* [Consigne A]:
Indiquez si chacun des énoncés suivants concorde avec l'extrait, en répondant par oui ou par non et en citant textuellement les mots décisifs : (i) Maradona a parlé de Platini pendant la Coupe du monde ; (ii) le général McChrystal a conservé ses fonctions après ses propos ; (iii) selon la légende, Cambronne était encerclé à Waterloo par le général britannique Colville.
* [Consigne B]:
Recopiez à l'identique le passage de l'extrait qui commence à « Le célèbre blog » et se termine à « méprisants et arrogants? ».

* [Extrait]:
=-=-=-=-=

«On sait tous comment sont les Français, Platini est français, il se croit meilleur que tout le monde», a déclaré Maradona à propos du président de l’UEFA lors de la Coupe du monde. Ou encore le général américain McChrystal qui a tenu des propos sans ambiguïtés sur la capitale française et ses politiques, et qui a dû démissionner depuis. Ce n’est pas une surprise: pour le reste du monde, nous sommes hautains et méprisants, persuadés d’être les meilleurs, et les performances et l’attitude de l’équipe de France n’ont rien fait pour changer ce cliché.
Le célèbre blog américain Gawker, qui a récemment découvert l’existence de la version française de Slate (nous) s’en est réjouit et s’est permis, du coup, de nous proposer une liste de sujets, dans le style de Slate.com, mais adapté à la culture française. Et notamment un: «Le journal intime du dédain: j’ai passé un an à ne faire que critiquer.» Excellente question. Pourquoi donc, et comment faire pour y arriver? Et tout d’abord, pourquoi sommes-nous considérés comme méprisants et arrogants?
Le poids de l’histoire
Ainsi, selon la légende, Cambronne, encerclé par le général britannique Colville à Waterloo, aurait déclaré: «Le garde meurt mais ne se rend pas», puis, devant l’insistance de l’Anglais, «merde». Le merde de Cambronne, un merde à la face du monde qui veut dire:
«Regardez-nous, nous avons conquis l’Europe avec nos armées et nos idées. Nous avons perdu, mais nous resterons à jamais les héros de notre temps.»
«Malheur au héros qui n’est pas mort de mort héroïque», une sentence appliquée souvent à la lettre par les Français. L’important n’étant pas de gagner, mais de mourir avec panache. Outre Cambronne, cette discussion entre Surcouf et l’un de ses ennemis, après la guerre: «Enfin, Monsieur, avouez que vous, Français, vous battiez pour l'argent tandis que nous, Anglais, nous battions pour l'honneur…» Et le corsaire français, fier-à-bras, de répondre: «Certes, Monsieur, mais chacun se bat pour acquérir ce qu'il n'a pas.» Toujours le sens de la répartie. Ou d’Artagnan, à peine pubère, mais «fier comme un Gascon», prêt à provoquer en duel n’importe qui, surtout si ce sont des hommes du cardinal ou des Albions. Ou Jeanne d’Arc, pucelle, qui va bouter les Anglais hors de France.

=-=-=-=-=

* [Données fournies]:
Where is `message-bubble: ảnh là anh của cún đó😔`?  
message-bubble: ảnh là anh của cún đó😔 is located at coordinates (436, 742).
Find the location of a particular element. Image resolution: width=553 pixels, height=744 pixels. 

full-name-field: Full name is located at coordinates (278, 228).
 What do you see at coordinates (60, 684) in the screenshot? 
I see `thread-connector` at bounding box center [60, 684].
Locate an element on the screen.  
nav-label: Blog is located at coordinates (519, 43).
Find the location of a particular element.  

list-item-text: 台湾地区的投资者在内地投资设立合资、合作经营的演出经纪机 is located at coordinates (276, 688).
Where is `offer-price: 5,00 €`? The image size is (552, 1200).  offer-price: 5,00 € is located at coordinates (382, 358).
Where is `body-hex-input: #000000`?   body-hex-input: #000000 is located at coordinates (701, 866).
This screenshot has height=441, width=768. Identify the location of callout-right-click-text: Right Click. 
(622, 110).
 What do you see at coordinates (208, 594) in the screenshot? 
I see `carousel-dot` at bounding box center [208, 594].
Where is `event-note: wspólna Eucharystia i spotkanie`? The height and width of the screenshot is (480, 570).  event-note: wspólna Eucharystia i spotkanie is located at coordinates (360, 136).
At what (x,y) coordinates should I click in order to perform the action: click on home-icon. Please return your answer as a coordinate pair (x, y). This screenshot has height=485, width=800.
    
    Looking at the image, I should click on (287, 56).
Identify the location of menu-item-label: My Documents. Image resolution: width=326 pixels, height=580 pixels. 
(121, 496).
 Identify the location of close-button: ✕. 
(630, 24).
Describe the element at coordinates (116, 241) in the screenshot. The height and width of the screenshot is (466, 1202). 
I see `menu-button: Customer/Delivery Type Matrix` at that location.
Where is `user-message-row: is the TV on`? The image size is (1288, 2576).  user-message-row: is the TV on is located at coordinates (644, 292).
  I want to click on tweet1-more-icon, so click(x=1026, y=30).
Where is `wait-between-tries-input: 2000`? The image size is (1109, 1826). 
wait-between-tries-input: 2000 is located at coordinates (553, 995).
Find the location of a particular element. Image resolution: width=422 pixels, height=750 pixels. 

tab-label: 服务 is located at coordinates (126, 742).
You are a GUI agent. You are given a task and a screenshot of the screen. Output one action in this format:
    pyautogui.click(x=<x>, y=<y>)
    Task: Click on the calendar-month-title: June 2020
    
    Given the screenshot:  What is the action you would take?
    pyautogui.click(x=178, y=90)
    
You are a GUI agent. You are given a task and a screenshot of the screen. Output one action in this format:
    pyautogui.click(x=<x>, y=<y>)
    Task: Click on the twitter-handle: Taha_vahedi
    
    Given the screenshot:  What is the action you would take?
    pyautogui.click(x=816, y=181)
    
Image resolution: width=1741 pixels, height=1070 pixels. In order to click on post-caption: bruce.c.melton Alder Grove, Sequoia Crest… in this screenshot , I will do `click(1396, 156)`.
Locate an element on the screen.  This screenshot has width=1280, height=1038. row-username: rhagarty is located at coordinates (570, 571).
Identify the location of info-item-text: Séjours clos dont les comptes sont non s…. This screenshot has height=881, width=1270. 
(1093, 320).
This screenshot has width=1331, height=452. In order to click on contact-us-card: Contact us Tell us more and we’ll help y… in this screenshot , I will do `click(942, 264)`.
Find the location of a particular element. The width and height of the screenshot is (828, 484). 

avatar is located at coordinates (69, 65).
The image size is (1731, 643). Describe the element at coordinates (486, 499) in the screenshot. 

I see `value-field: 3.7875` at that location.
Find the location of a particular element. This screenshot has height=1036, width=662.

=-=-=-=-=

* [Réponse attendue A]:
(i) Oui : « a déclaré Maradona à propos du président de l’UEFA lors de la Coupe du monde »
(ii) Non : « et qui a dû démissionner depuis »
(iii) Oui : « Cambronne, encerclé par le général britannique Colville à Waterloo »

* [Réponse attendue B]:
Le célèbre blog américain Gawker, qui a récemment découvert l’existence de la version française de Slate (nous) s’en est réjouit et s’est permis, du coup, de nous proposer une liste de sujets, dans le style de Slate.com, mais adapté à la culture française. Et notamment un: «Le journal intime du dédain: j’ai passé un an à ne faire que critiquer.» Excellente question. Pourquoi donc, et comment faire pour y arriver? Et tout d’abord, pourquoi sommes-nous considérés comme méprisants et arrogants?